### TASK ITEM
Please print each of the entries below exactly.
(SUPPLIED RECORDS)
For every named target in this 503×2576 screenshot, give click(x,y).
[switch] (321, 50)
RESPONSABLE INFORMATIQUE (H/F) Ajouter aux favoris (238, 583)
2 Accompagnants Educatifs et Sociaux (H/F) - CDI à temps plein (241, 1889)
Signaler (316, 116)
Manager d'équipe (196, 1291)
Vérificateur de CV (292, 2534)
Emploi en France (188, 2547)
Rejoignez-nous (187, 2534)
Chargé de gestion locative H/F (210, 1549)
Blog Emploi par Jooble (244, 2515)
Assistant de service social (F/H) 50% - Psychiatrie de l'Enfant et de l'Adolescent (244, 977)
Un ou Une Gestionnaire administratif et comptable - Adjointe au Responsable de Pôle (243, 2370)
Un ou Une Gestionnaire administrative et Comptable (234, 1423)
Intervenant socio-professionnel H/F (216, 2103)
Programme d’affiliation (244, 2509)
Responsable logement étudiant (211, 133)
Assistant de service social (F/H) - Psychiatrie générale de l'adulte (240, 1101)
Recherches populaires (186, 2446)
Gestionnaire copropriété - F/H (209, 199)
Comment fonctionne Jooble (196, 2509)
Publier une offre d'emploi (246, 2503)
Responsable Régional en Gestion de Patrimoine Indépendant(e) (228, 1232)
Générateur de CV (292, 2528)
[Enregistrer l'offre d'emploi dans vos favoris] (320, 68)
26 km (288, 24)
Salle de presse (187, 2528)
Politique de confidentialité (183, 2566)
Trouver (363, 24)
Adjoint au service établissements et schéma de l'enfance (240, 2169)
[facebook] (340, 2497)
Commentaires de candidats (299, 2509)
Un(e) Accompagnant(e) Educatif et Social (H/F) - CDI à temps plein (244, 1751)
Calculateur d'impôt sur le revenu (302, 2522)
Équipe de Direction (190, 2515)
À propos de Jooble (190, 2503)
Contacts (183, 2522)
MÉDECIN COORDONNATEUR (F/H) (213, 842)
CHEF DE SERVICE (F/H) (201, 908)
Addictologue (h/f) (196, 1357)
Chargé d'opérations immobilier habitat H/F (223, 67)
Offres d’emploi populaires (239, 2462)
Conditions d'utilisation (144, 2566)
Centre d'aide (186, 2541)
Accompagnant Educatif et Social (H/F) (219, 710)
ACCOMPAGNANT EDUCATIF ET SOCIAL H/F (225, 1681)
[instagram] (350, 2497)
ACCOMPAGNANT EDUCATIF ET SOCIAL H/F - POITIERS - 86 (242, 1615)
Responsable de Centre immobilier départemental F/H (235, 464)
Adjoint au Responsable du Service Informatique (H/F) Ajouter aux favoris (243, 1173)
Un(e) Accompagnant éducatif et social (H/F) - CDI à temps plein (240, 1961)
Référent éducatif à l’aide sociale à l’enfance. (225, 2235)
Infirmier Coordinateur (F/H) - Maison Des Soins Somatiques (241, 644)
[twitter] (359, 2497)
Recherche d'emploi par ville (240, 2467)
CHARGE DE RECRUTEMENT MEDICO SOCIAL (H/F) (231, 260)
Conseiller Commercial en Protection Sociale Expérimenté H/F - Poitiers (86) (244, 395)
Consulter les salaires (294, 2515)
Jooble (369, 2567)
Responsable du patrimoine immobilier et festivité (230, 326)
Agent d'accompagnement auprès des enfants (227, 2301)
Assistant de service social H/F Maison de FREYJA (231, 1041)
(End SUPPLIED RECORDS)
### SOLUTION
For every named target in this 503×2576 screenshot, give click(x,y).
[switch] (321, 50)
RESPONSABLE INFORMATIQUE (H/F) Ajouter aux favoris (238, 583)
2 Accompagnants Educatifs et Sociaux (H/F) - CDI à temps plein (241, 1889)
Signaler (316, 116)
Manager d'équipe (196, 1291)
Vérificateur de CV (292, 2534)
Emploi en France (188, 2547)
Rejoignez-nous (187, 2534)
Chargé de gestion locative H/F (210, 1549)
Blog Emploi par Jooble (244, 2515)
Assistant de service social (F/H) 50% - Psychiatrie de l'Enfant et de l'Adolescent (244, 977)
Un ou Une Gestionnaire administratif et comptable - Adjointe au Responsable de Pôle (243, 2370)
Un ou Une Gestionnaire administrative et Comptable (234, 1423)
Intervenant socio-professionnel H/F (216, 2103)
Programme d’affiliation (244, 2509)
Responsable logement étudiant (211, 133)
Assistant de service social (F/H) - Psychiatrie générale de l'adulte (240, 1101)
Recherches populaires (186, 2446)
Gestionnaire copropriété - F/H (209, 199)
Comment fonctionne Jooble (196, 2509)
Publier une offre d'emploi (246, 2503)
Responsable Régional en Gestion de Patrimoine Indépendant(e) (228, 1232)
Générateur de CV (292, 2528)
[Enregistrer l'offre d'emploi dans vos favoris] (320, 68)
26 km (288, 24)
Salle de presse (187, 2528)
Politique de confidentialité (183, 2566)
Trouver (363, 24)
Adjoint au service établissements et schéma de l'enfance (240, 2169)
[facebook] (340, 2497)
Commentaires de candidats (299, 2509)
Un(e) Accompagnant(e) Educatif et Social (H/F) - CDI à temps plein (244, 1751)
Calculateur d'impôt sur le revenu (302, 2522)
Équipe de Direction (190, 2515)
À propos de Jooble (190, 2503)
Contacts (183, 2522)
MÉDECIN COORDONNATEUR (F/H) (213, 842)
CHEF DE SERVICE (F/H) (201, 908)
Addictologue (h/f) (196, 1357)
Chargé d'opérations immobilier habitat H/F (223, 67)
Offres d’emploi populaires (239, 2462)
Conditions d'utilisation (144, 2566)
Centre d'aide (186, 2541)
Accompagnant Educatif et Social (H/F) (219, 710)
ACCOMPAGNANT EDUCATIF ET SOCIAL H/F (225, 1681)
[instagram] (350, 2497)
ACCOMPAGNANT EDUCATIF ET SOCIAL H/F - POITIERS - 86 (242, 1615)
Responsable de Centre immobilier départemental F/H (235, 464)
Adjoint au Responsable du Service Informatique (H/F) Ajouter aux favoris (243, 1173)
Un(e) Accompagnant éducatif et social (H/F) - CDI à temps plein (240, 1961)
Référent éducatif à l’aide sociale à l’enfance. (225, 2235)
Infirmier Coordinateur (F/H) - Maison Des Soins Somatiques (241, 644)
[twitter] (359, 2497)
Recherche d'emploi par ville (240, 2467)
CHARGE DE RECRUTEMENT MEDICO SOCIAL (H/F) (231, 260)
Conseiller Commercial en Protection Sociale Expérimenté H/F - Poitiers (86) (244, 395)
Consulter les salaires (294, 2515)
Jooble (369, 2567)
Responsable du patrimoine immobilier et festivité (230, 326)
Agent d'accompagnement auprès des enfants (227, 2301)
Assistant de service social H/F Maison de FREYJA (231, 1041)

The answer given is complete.